Auch an anderen Stellen spricht aus seiner Mail eine ungewohnte Milde – zumal es die erste schriftliche Nachricht nach einer längeren Periode des Schweigens war. Wir hatten uns während der Arbeit an einem Buch über und zu Mechthild von Magdeburg heftig gestritten, er hatte mir, weil ich die Fortführung verweigerte, die Freundschaft aufgekündigt. Nun hatten sich die Hitzköpfe auf beiden Seiten abgekühlt, und die Arbeit sollte nach einer Aussprache fortgesetzt werden.

Dass es dazu nicht mehr kam, das trage ich als Erinnerungslast. Ein Theologe, mit dem ich darüber sprach, sagte mir, dass zum Leben das Begreifen gehöre, nicht alles auf Erden zu Ende bringen zu können. Eine tröstliche Mahnung, die Ludwig Schumann, dem Koch, Pfarrer und Schriftsteller vielleicht gefallen hätte.

Am liebsten war er, das weiß ich, Schriftsteller. Ich lernte ihn kennen, da war er noch Pfarrer in einem Bördedorf und wollte das Schreiben zum Beruf machen. Ich habe keinen rastloseren Schreib-Arbeiter erlebt. Er hatte meistens mehrere, und hier darf man sich des strapazierten Wortes bedienen, Projekte auf dem Schreibtisch, was manchmal zu Verwirrung und Verzettelung führte. Und wenn er seine Zeitungskolumne „Ich bin ein langsamer Leser“ nannte, so hatte ich immer das Gefühl, er wolle sich damit selbst zur Gemächlichkeit ermahnen.

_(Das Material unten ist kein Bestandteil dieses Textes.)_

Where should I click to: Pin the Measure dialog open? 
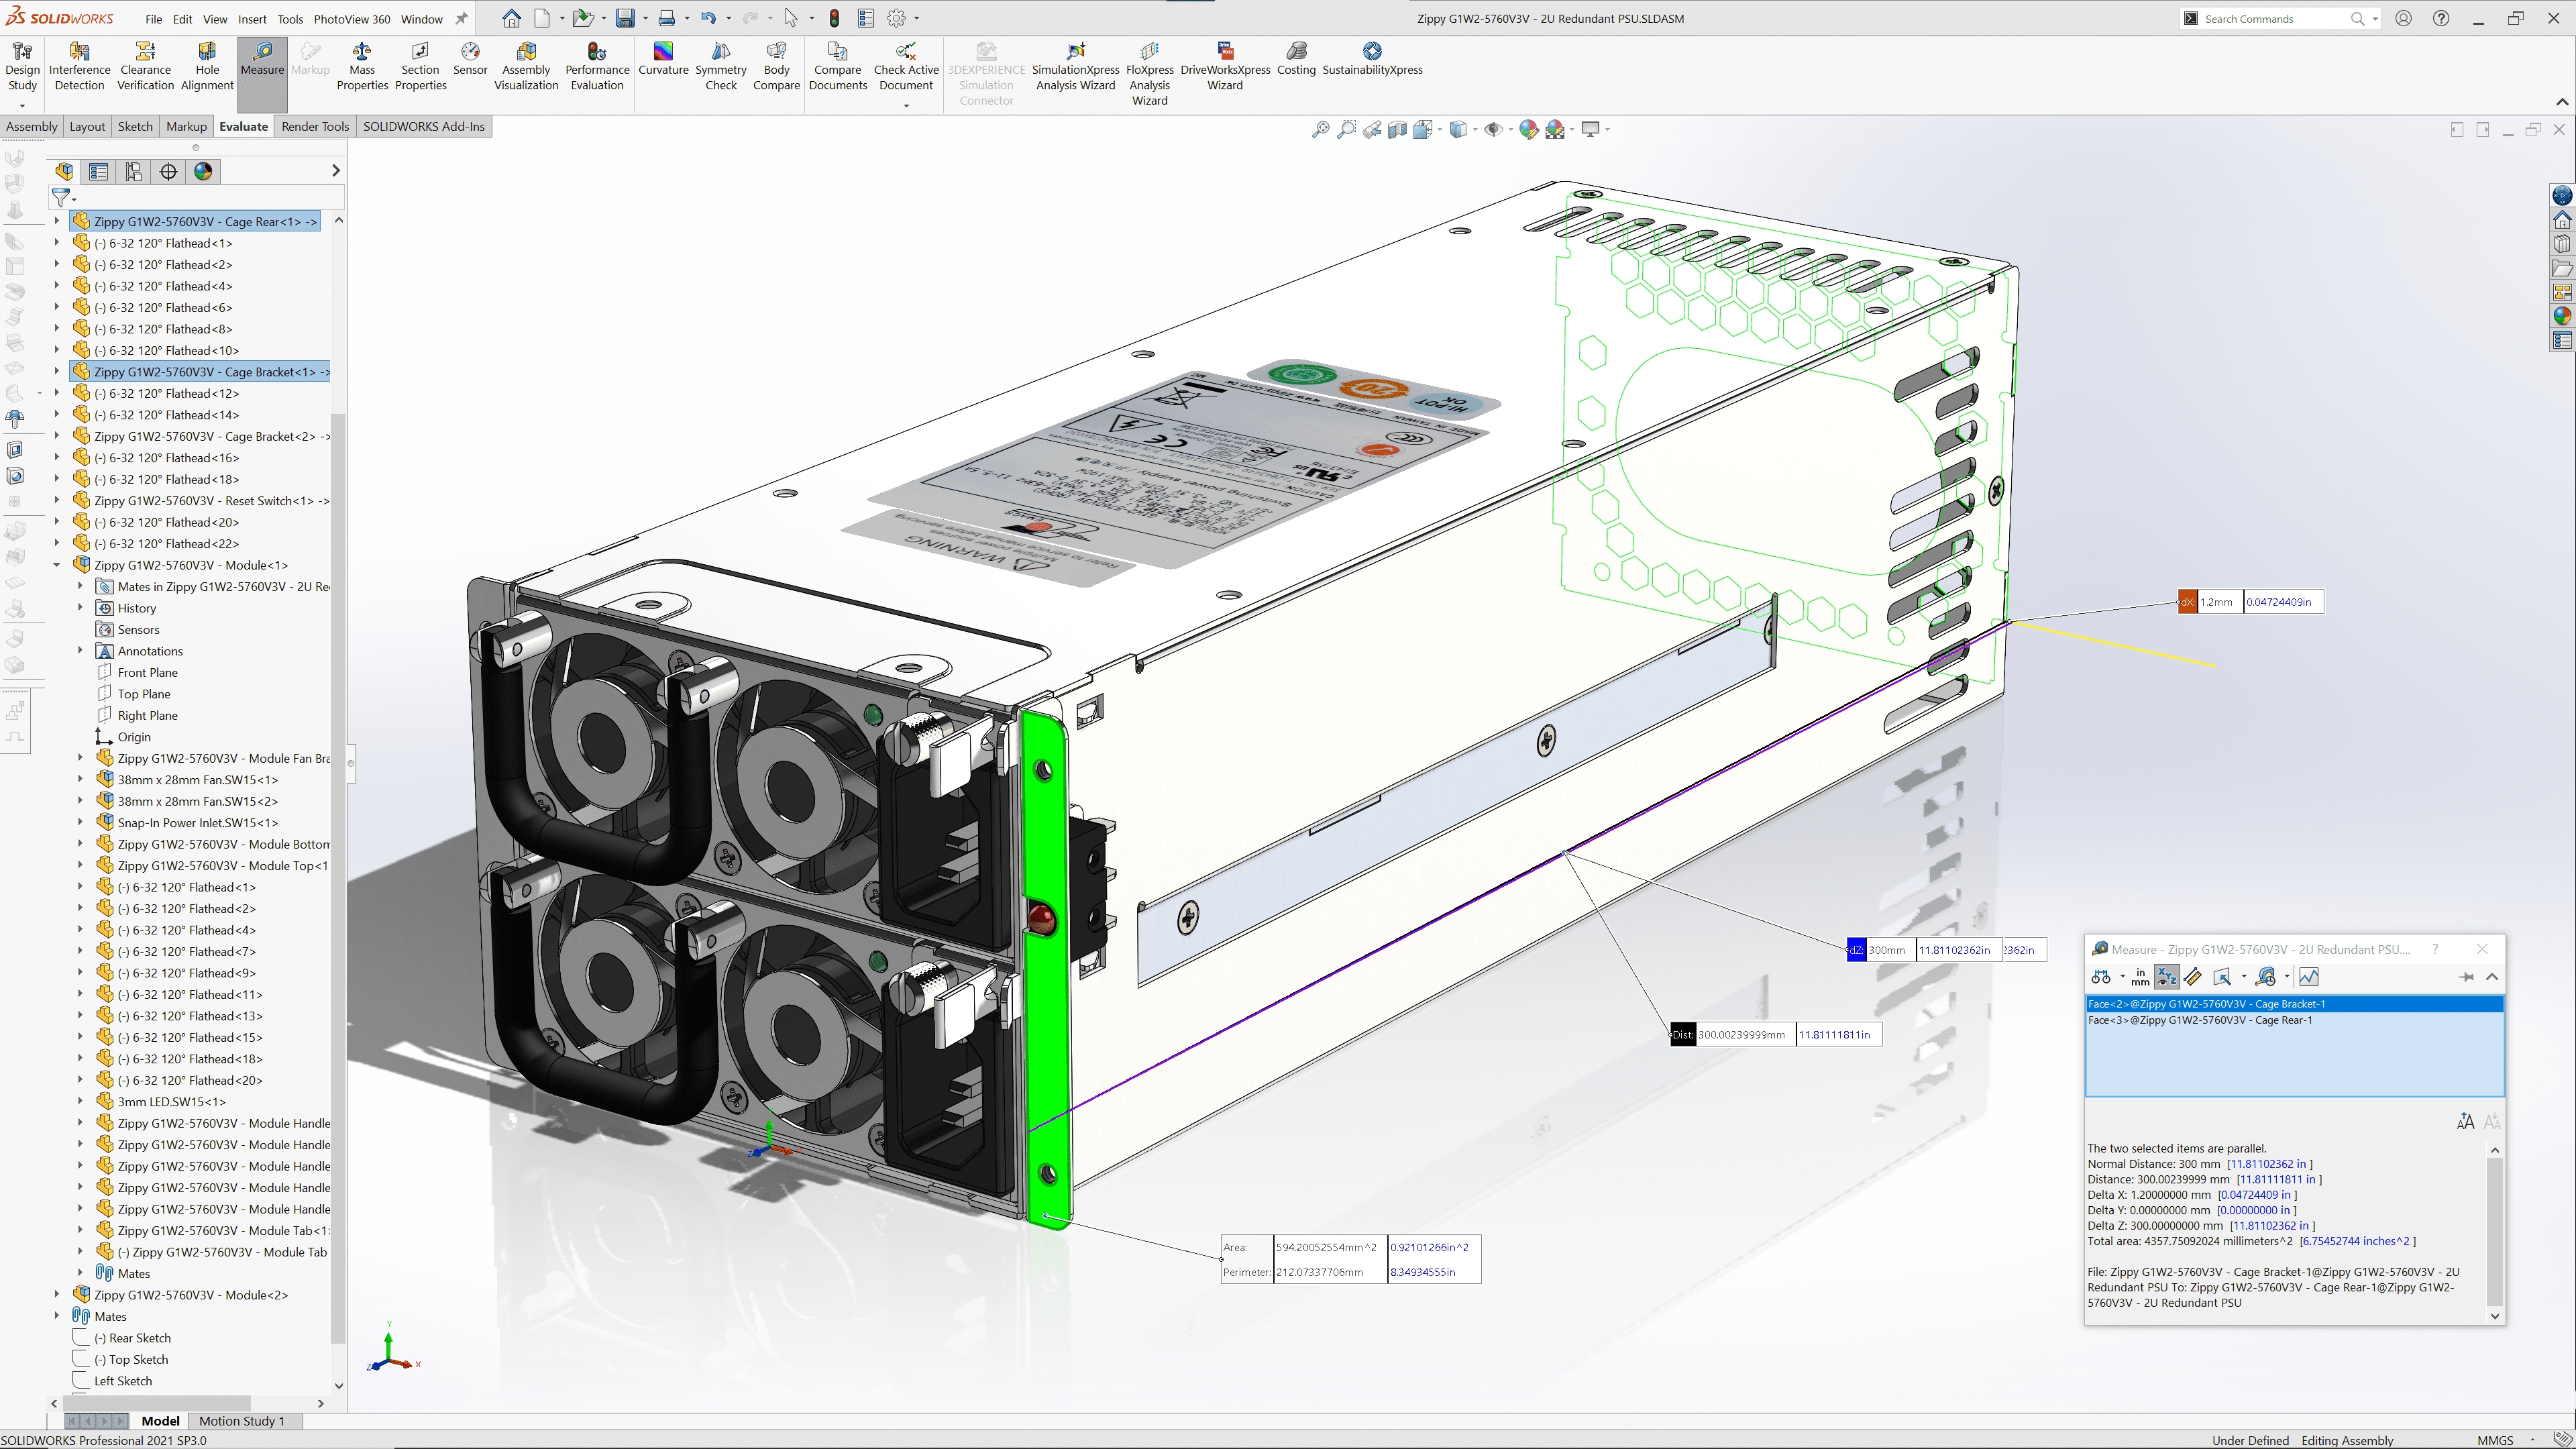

Aber er wollte beweisen, sich und der immer weniger lesenden Umwelt, dass man schreibend leben und vom Schreiben leben kann. Für diesen Antrieb nahm er manches in Kauf, und ich glaube, auch eine ruinierte Gesundheit:

„Lesungen gehen. Allerdings muss ich dann auch bei Luft sein. Das war im vergangenen Vierteljahr ein Problem. In den kalten Nächten im März habe ich auf dem Steintritt gesessen, um wenigstens etwas an Luft zu bekommen. Manche Tage konnte ich vor Luftmangel nicht einmal aufstehen.“ So schilderte er mir seinen Zustand.

Bewundert habe ich ihn dafür, dass ihm, neben der unumgänglichen Brotarbeit, wirklich Gutes und Bleibendes gelang. Das sind für mich zum Beispiel die Gedichte des Bandes „Der Dreizeitenpsalm“ und des Bandes „Wasserhautseele“. Die Lyrik war die ihm am meisten gemäße Form, obwohl sie auch manchmal streitlustig, rau und derb wie ihr Verfasser sind, es gelangen ihm Verse von unerhörter Intensität und Zartheit, wie etwa im „mondlied“:  

                                                                                   schwester zeit

                                                                                  mach mich bereit

                                                                                  gevatter holt zur seligkeit

Dazu war er geneigt, aus der E-Mail hallt das nach.

Wir sprachen der E-Mail ein paarmal am Telefon miteinander, aber zum Gegenübersitzen, zu einem seiner Monologe, zu einer seiner Ereiferungen kam es nicht mehr, wie auch nicht zu meinen Widerworten und Ermahnungen.

Auch auf meinen Glückwunsch zum 70. Geburtstag am 29.11. hätte er wohl verzichtet. Viel wichtiger wäre es ihm gewesen zu hören: „Ich habe das und das und das von dir gelesen, Ludwig, und ich finde es gut.“ Und das ist ja der Fall.

Albrecht Franke (geb. 1950, Seehausen) war Schriftsteller und Lehrer und ist seit 2013 weiterhin als Autor, Herausgeber und Lektor aktiv. Er übernahm in den Jahren 2014 bis 2016 den Vorsitz des Fördervereins der Schriftsteller e.V. Zuletzt erschien 2019 die Biografie „Ein erfundenes Leben“ über seine einstige „Schreiblehrerin“ Christa Johannsen.